The Redeemed: The West Country Trilogy

Written by Tim Pears
Review by Charlotte Wightwick

The Redeemed follows the lives of two main characters during and after World War I. Leo Sercombe starts the book as a ship’s boy aboard the battleship Queen Mary, heading out to sea and, unbeknownst to him, to the Battle of Jutland, while Lottie Prideaux seeks to take advantage of the new opportunities that war has brought young women and studies to be a vet. When the war ends, both use the skills they have learned to build lives for themselves in a changing world, while longing to return to one another.

The novel explores themes of love and loss, war and peace, and the desire for a life in which individuals can be true to their selves and their emotions, free from the expectations of class and gender.
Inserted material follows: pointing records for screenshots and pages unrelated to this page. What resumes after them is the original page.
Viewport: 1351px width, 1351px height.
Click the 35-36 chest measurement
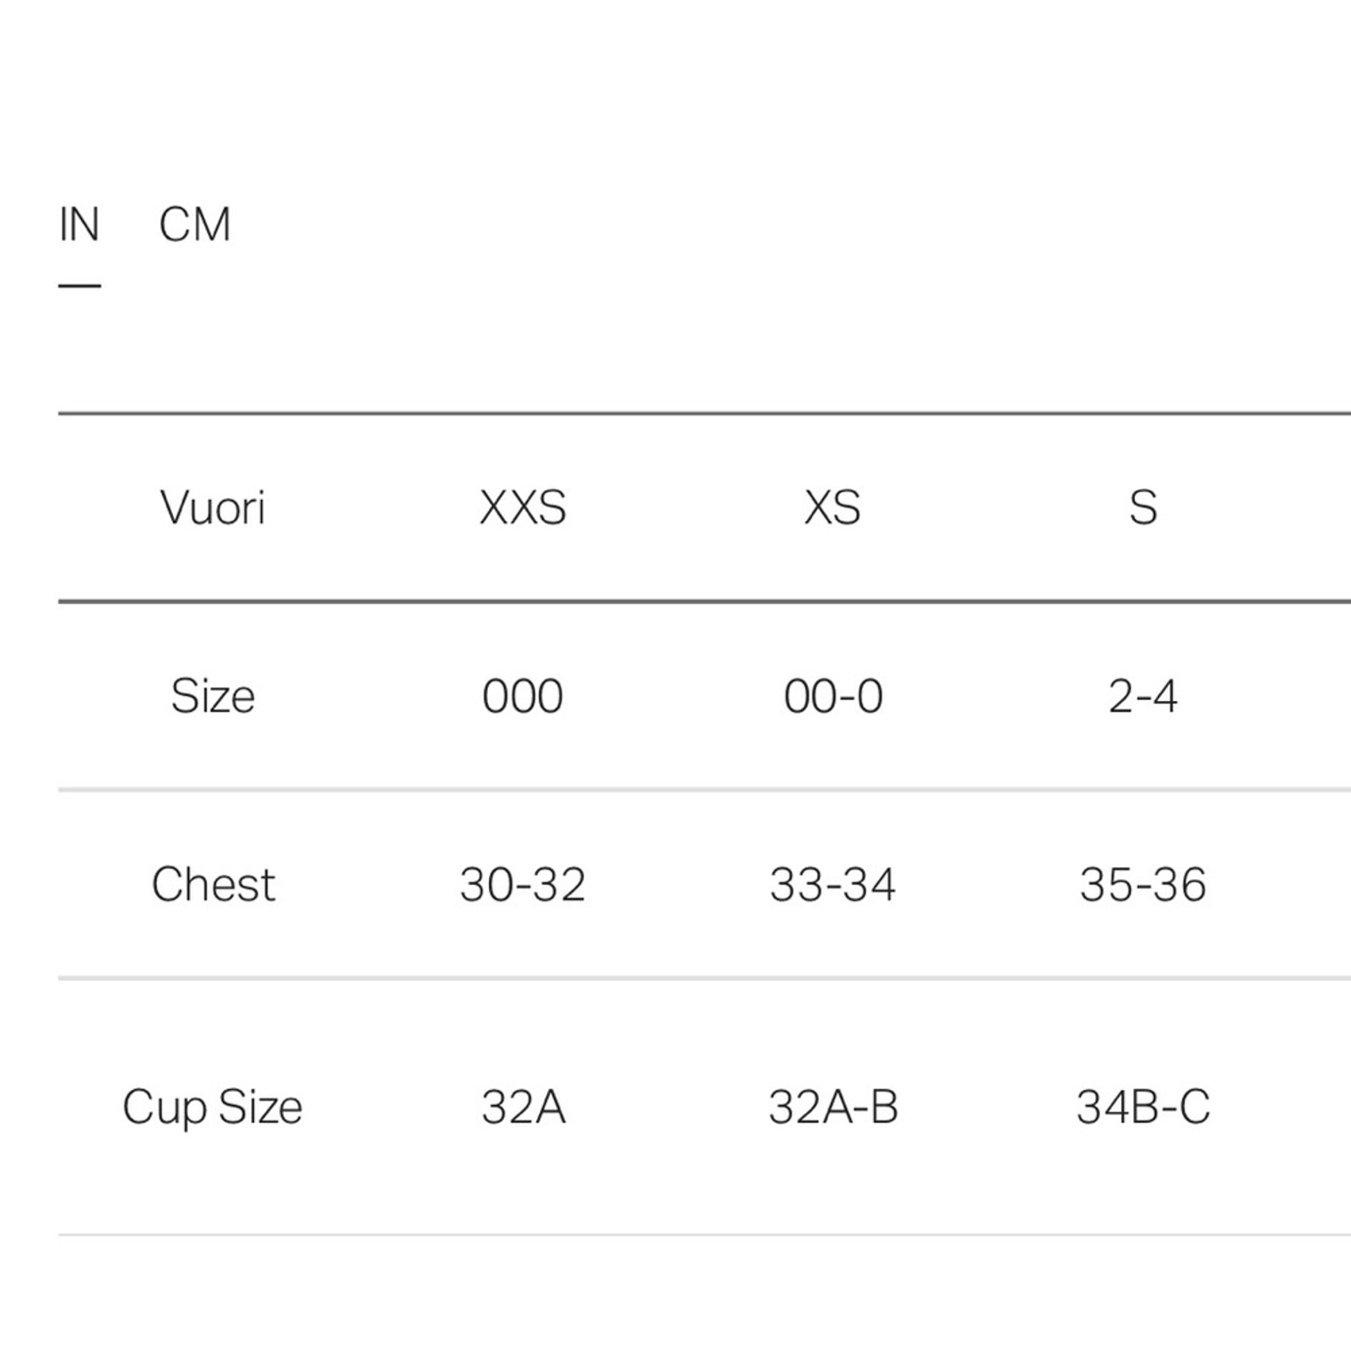1143,885
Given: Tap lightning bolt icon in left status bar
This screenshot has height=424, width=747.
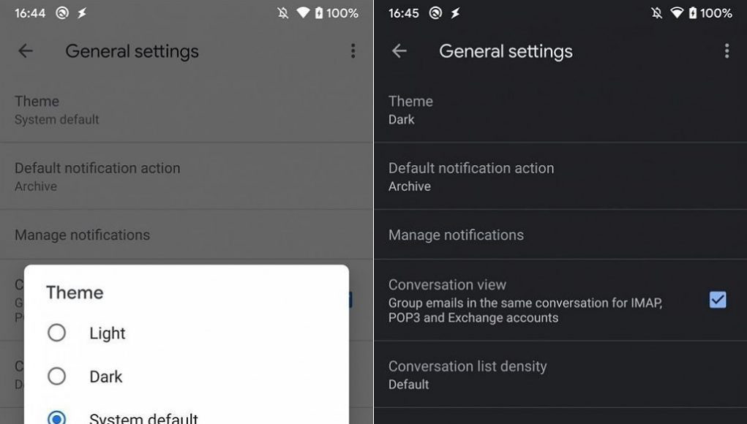Looking at the screenshot, I should (82, 13).

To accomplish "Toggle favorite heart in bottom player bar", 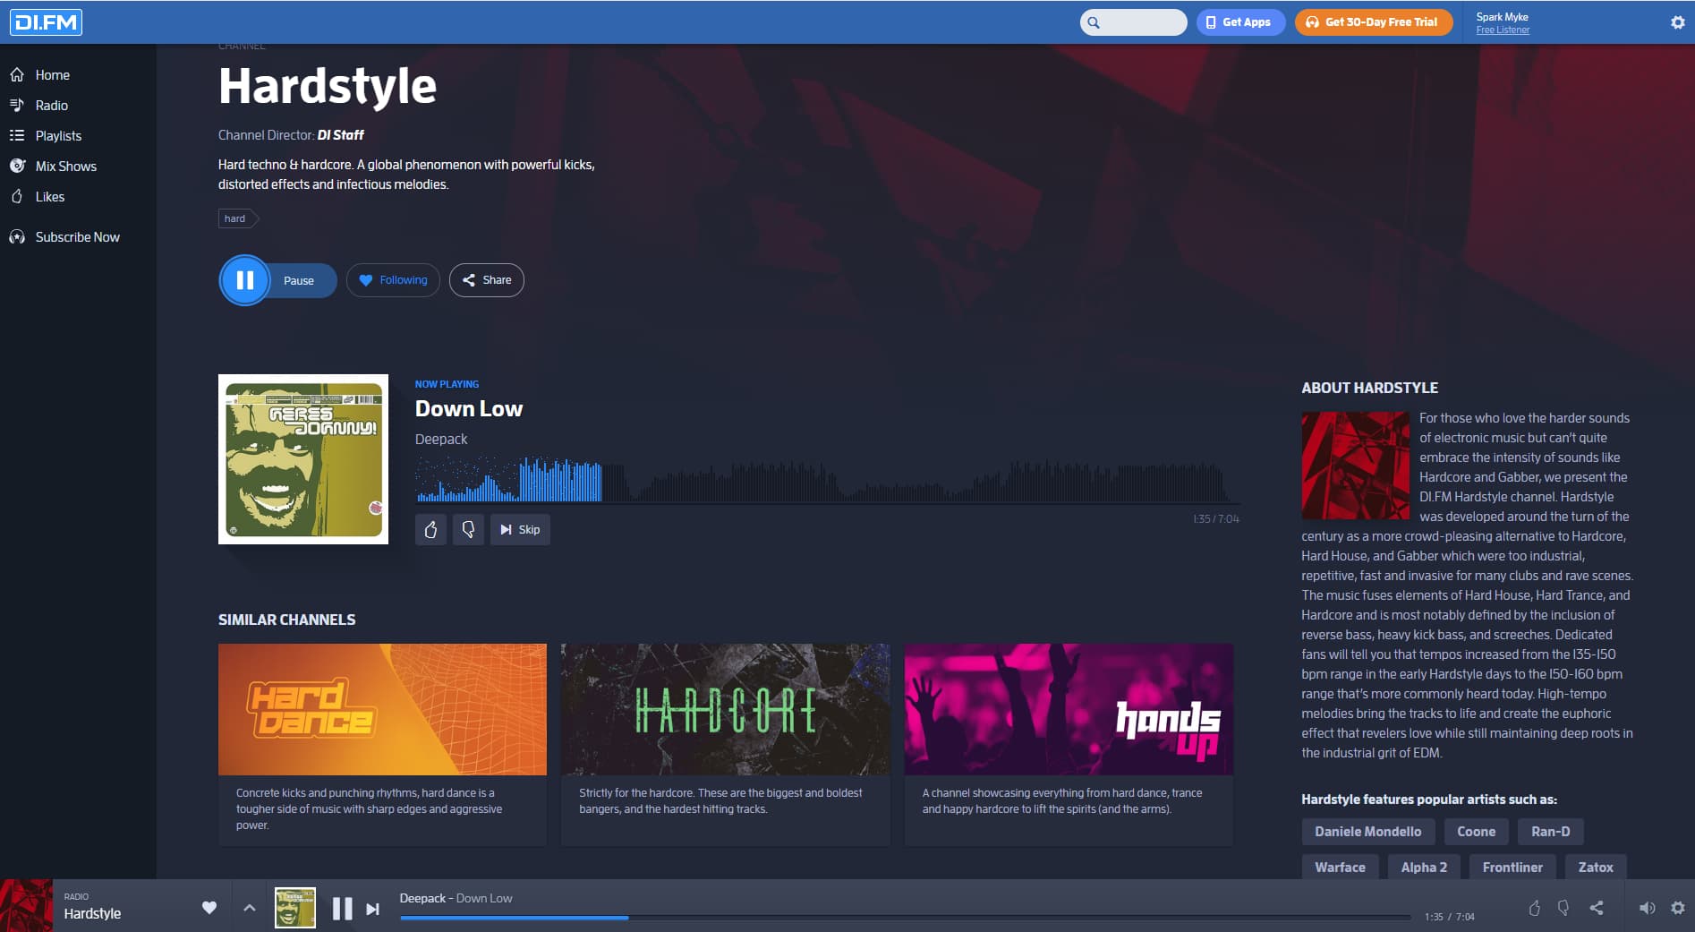I will coord(209,908).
The descriptions of life on board ship, and Leo’s subsequent experience as a diver salvaging parts of the German fleet in Scapa Flow, are vivid and exciting. Lottie’s experiences as she trains, and then builds up her veterinary practice, despite setbacks, are fascinating and moving. Above all, Pears’ evocation of a world on the brink of a huge change in the years after World War I – the countryside on the cusp of mechanisation, old patriarchal and aristocratic relationships starting to evolve into something new – is both wistful and hopeful.

Although the third in a trilogy, The Redeemed stands in its own right. It is a beautiful, elegiac novel, written with great sensitivity and delicacy. Highly recommended.